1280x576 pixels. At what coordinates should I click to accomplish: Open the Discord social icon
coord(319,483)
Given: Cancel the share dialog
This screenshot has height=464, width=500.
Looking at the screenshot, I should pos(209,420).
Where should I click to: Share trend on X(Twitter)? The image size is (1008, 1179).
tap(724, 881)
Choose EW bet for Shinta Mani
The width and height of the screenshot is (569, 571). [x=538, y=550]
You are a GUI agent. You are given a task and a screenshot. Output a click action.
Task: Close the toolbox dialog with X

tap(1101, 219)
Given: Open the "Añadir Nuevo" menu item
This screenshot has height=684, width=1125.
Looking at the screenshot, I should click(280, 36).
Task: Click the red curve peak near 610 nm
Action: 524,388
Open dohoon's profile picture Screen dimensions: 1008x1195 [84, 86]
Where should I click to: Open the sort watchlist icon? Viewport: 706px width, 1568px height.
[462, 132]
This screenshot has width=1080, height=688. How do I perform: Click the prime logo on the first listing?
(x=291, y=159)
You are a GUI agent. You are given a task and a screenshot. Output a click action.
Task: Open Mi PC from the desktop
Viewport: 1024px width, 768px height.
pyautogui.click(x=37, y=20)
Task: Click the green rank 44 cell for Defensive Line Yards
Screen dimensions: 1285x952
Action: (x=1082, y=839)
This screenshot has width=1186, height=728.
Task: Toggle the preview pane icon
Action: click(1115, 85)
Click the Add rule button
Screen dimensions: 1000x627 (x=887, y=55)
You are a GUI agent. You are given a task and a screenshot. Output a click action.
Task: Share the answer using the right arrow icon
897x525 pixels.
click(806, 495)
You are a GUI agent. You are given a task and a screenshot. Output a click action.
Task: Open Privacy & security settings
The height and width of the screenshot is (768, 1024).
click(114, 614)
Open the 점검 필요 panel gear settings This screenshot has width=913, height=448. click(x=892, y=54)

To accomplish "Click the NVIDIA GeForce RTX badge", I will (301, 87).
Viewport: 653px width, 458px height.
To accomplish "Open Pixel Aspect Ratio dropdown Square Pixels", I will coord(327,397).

What is required: Give the lines exactly as they stand, from the line with "Task: Open Privacy & security settings" through the end of the material.

Answer section:
Task: Open Privacy & security settings
The height and width of the screenshot is (768, 1024).
click(114, 614)
Open the 점검 필요 panel gear settings This screenshot has width=913, height=448. click(x=892, y=54)

To accomplish "Click the NVIDIA GeForce RTX badge", I will (301, 87).
Viewport: 653px width, 458px height.
To accomplish "Open Pixel Aspect Ratio dropdown Square Pixels", I will coord(327,397).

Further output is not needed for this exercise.